Try it>
Without any pictures, output the records exactly as they are.

Information provided>
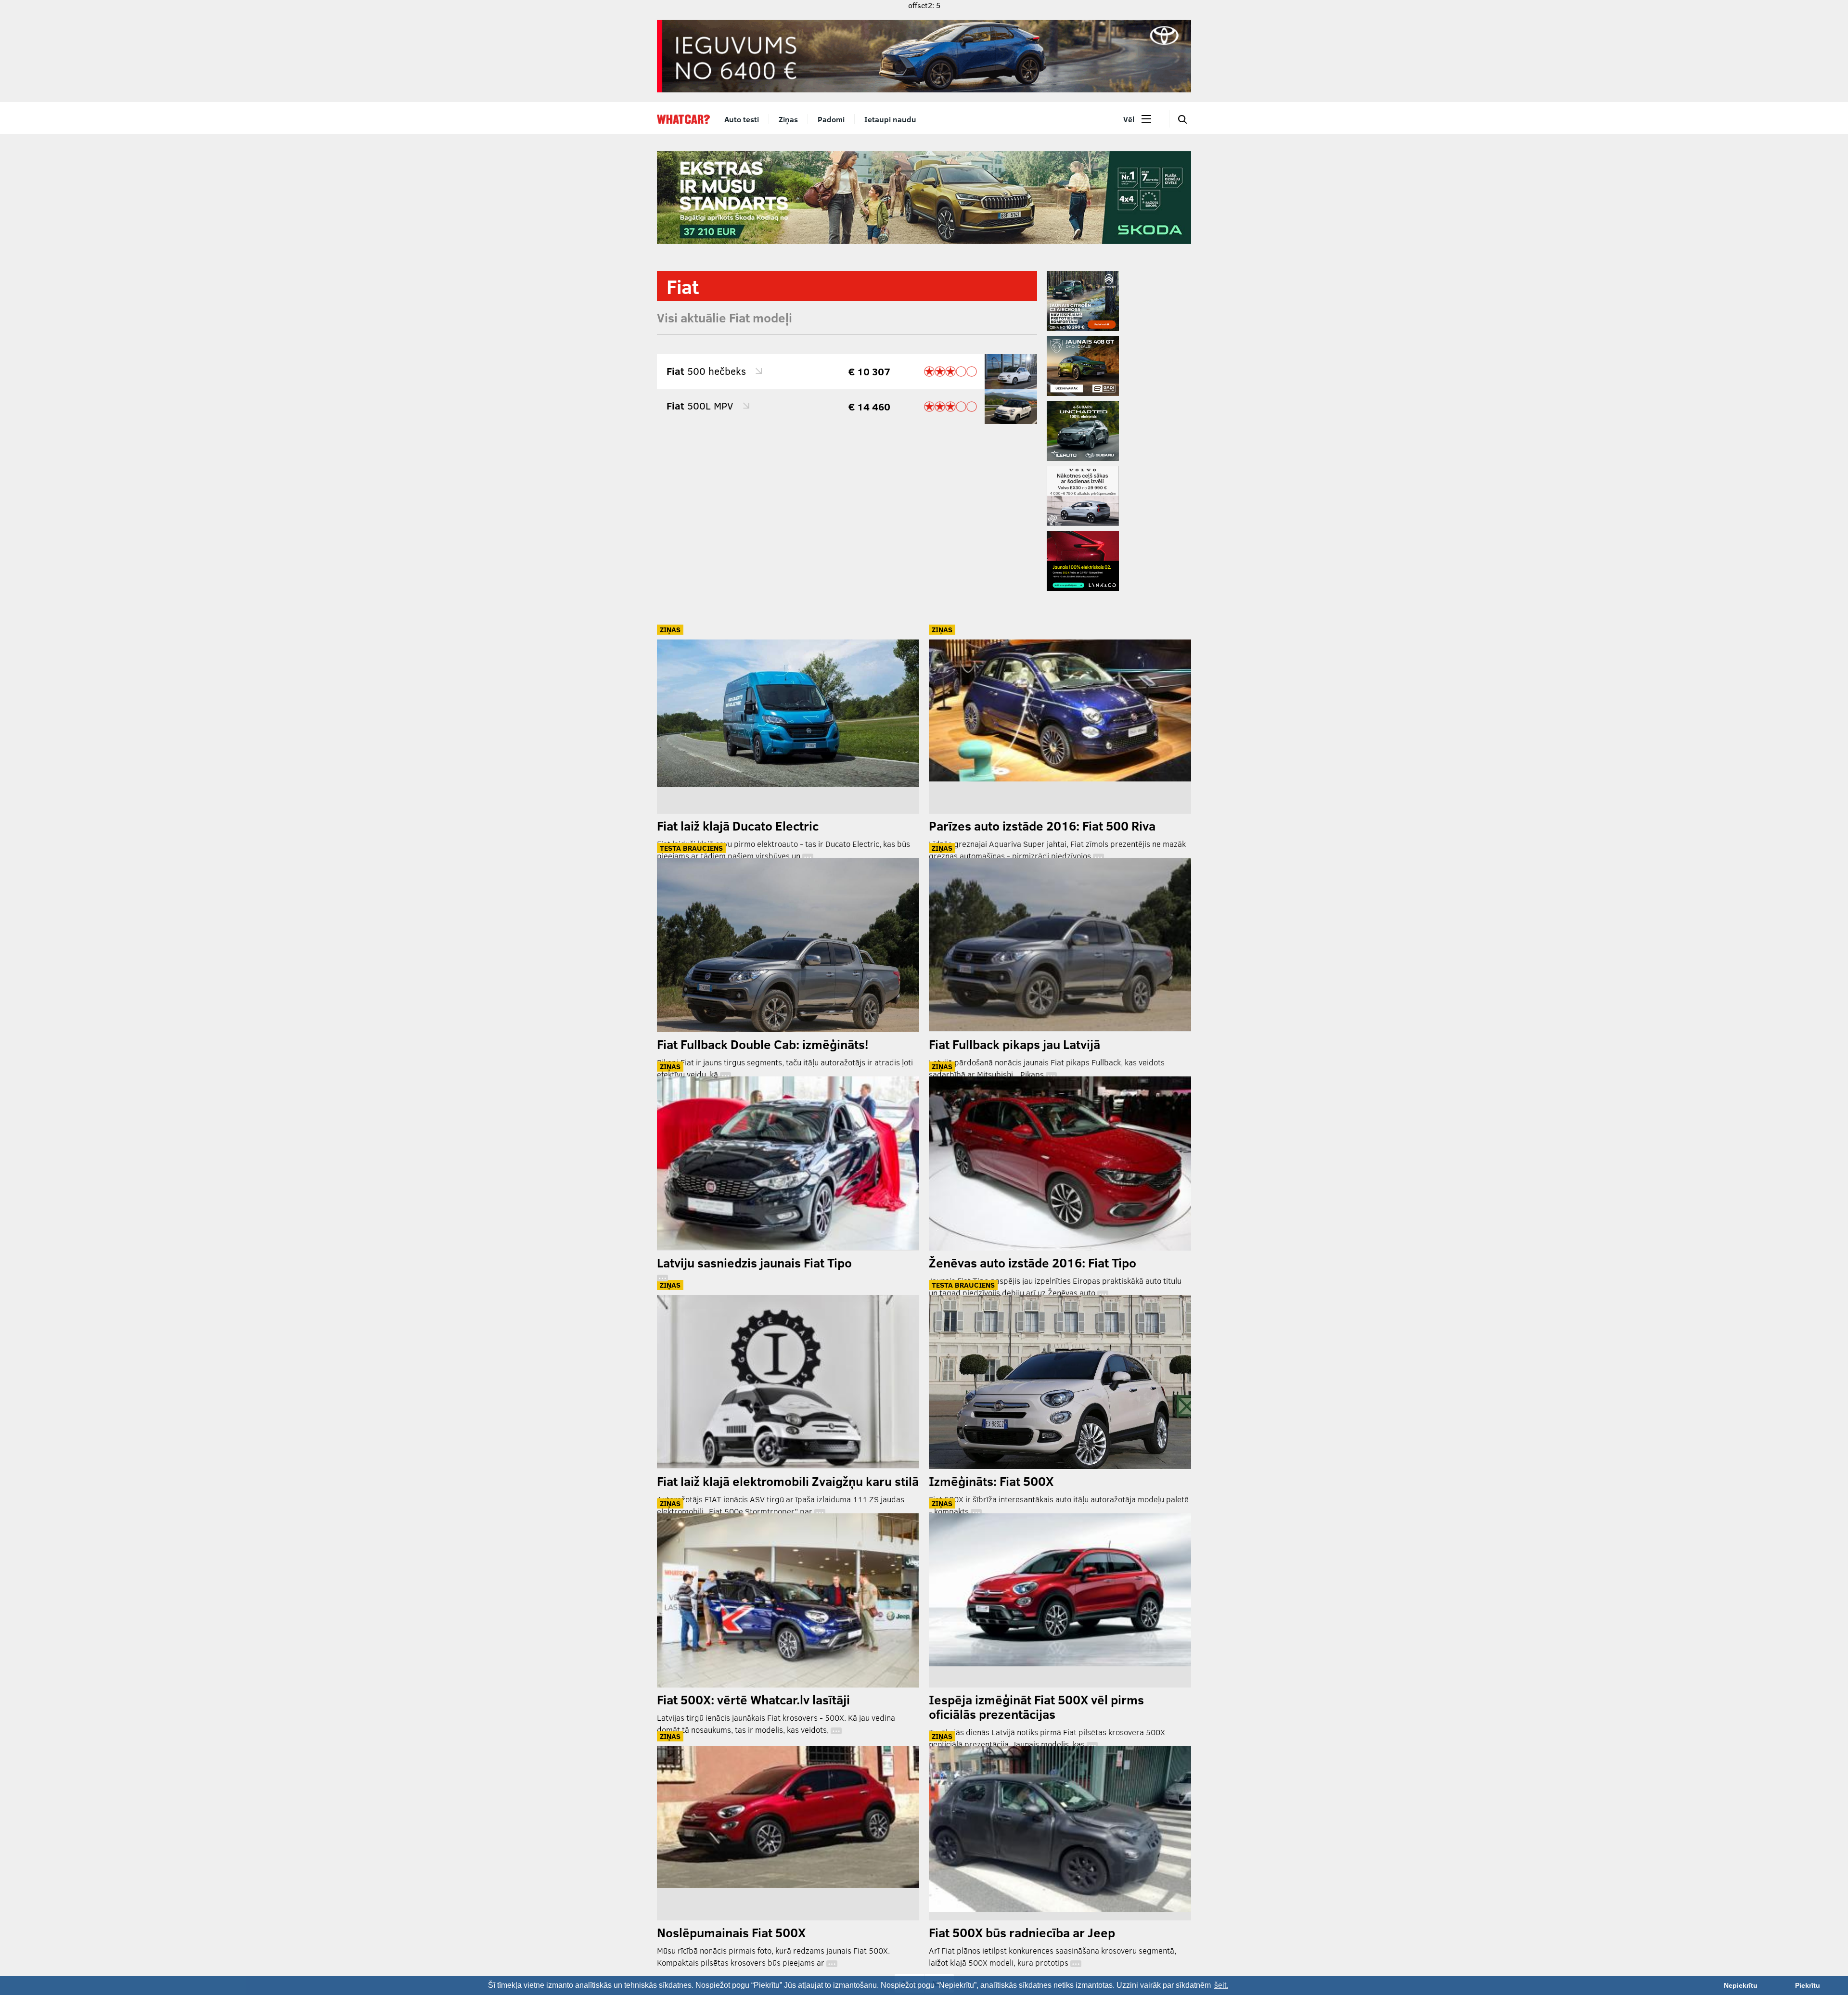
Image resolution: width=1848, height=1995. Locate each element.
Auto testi (741, 119)
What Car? (683, 119)
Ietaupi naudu (890, 119)
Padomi (831, 119)
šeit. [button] (1221, 1985)
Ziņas (788, 119)
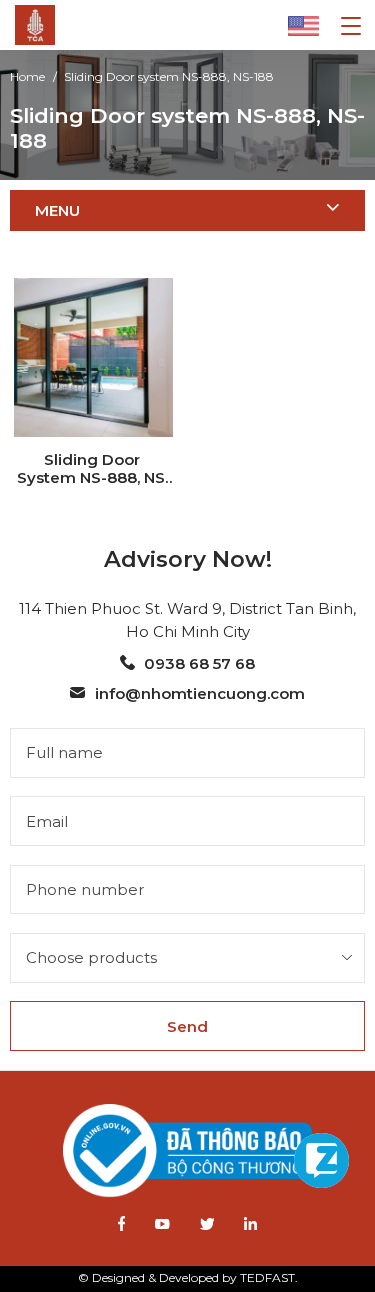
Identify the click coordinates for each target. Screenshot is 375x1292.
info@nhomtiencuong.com (199, 693)
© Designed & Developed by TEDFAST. (188, 1277)
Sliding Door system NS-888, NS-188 (169, 76)
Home (27, 76)
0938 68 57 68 (199, 663)
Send (187, 1026)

Reply>
Image resolution: width=1848, height=1995. Locate each element.
Auto testi (741, 119)
What Car? (683, 119)
Ietaupi naudu (890, 119)
Padomi (831, 119)
šeit. [button] (1221, 1985)
Ziņas (788, 119)
Identify the click coordinates for each target. Screenshot is 375x1292.
info@nhomtiencuong.com (199, 693)
© Designed & Developed by TEDFAST. (188, 1277)
Sliding Door system NS-888, NS-188 (169, 76)
Home (27, 76)
0938 68 57 68 (199, 663)
Send (187, 1026)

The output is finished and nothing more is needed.